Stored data
* * *

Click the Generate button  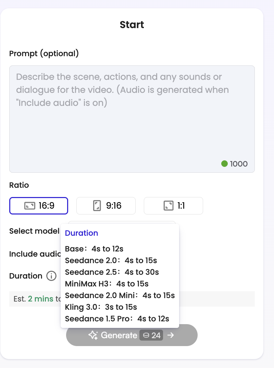tap(132, 335)
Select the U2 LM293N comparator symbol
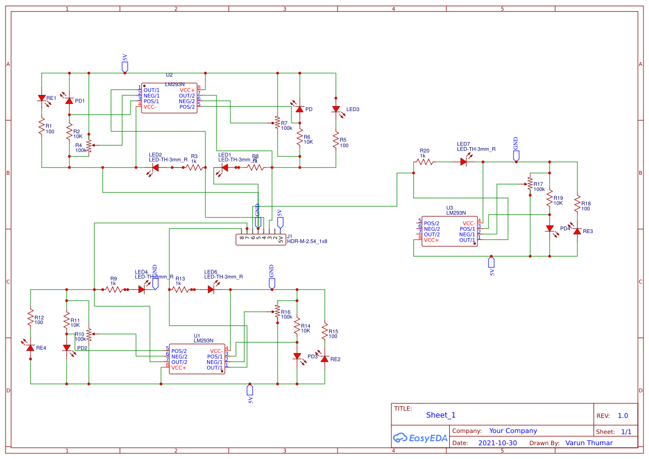Screen dimensions: 649x459 pyautogui.click(x=168, y=98)
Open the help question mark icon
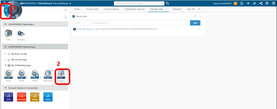This screenshot has height=109, width=277. [273, 3]
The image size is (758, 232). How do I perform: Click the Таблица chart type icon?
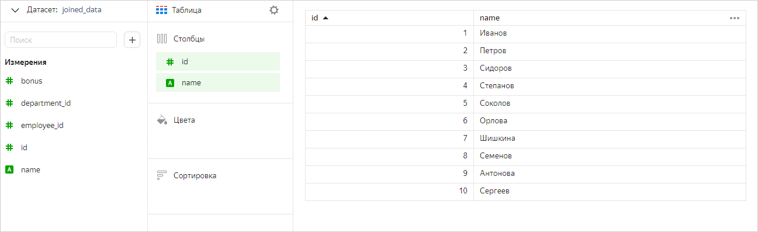click(162, 11)
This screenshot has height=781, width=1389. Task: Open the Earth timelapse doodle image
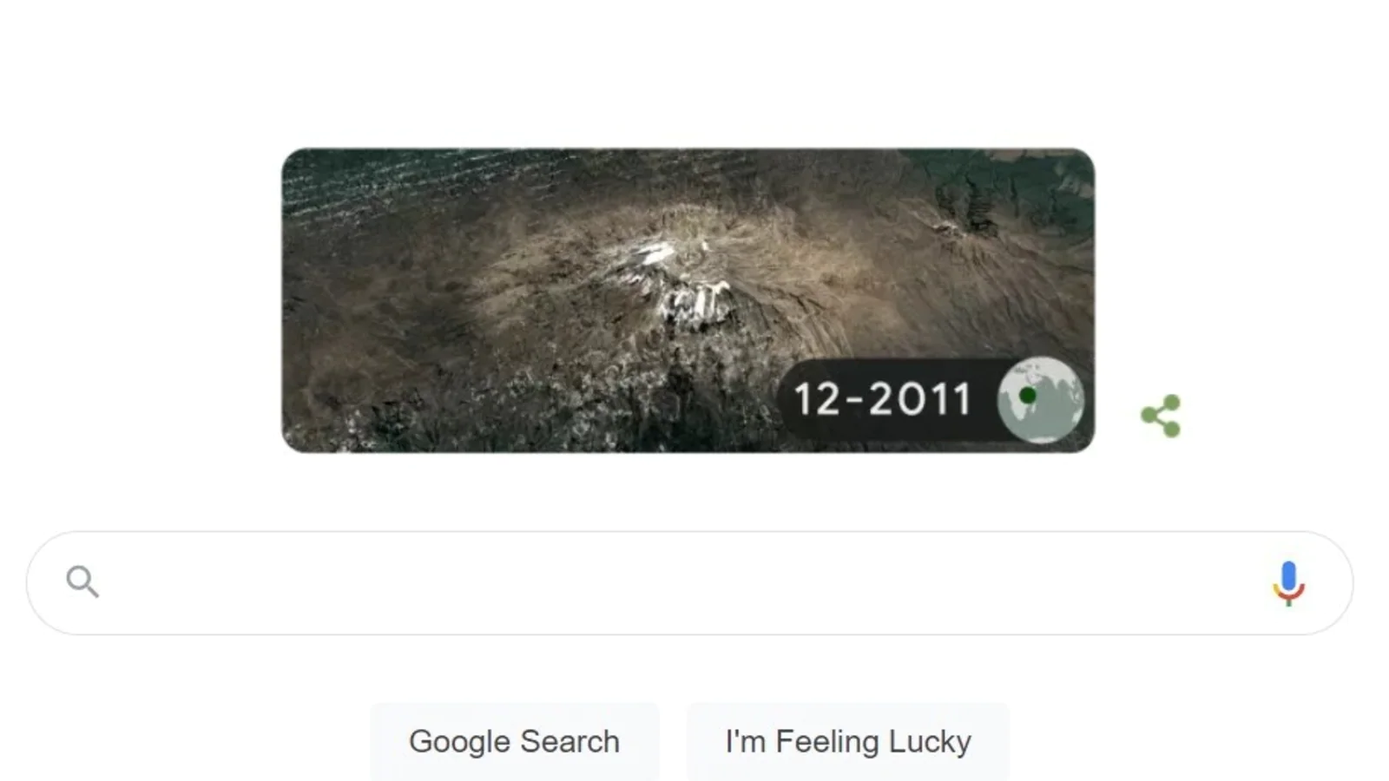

* * *

• _What you have to do_: For this exercise, write out exactly the lines from the one with "Open the help question mark icon" through the last line of the records, inclusive, and leave each picture out.

• _Written answer_:
Open the help question mark icon
This screenshot has height=109, width=277. [273, 3]
The image size is (758, 232). How do I perform: Click the Таблица chart type icon?
click(162, 11)
This screenshot has height=781, width=1389. Task: Open the Earth timelapse doodle image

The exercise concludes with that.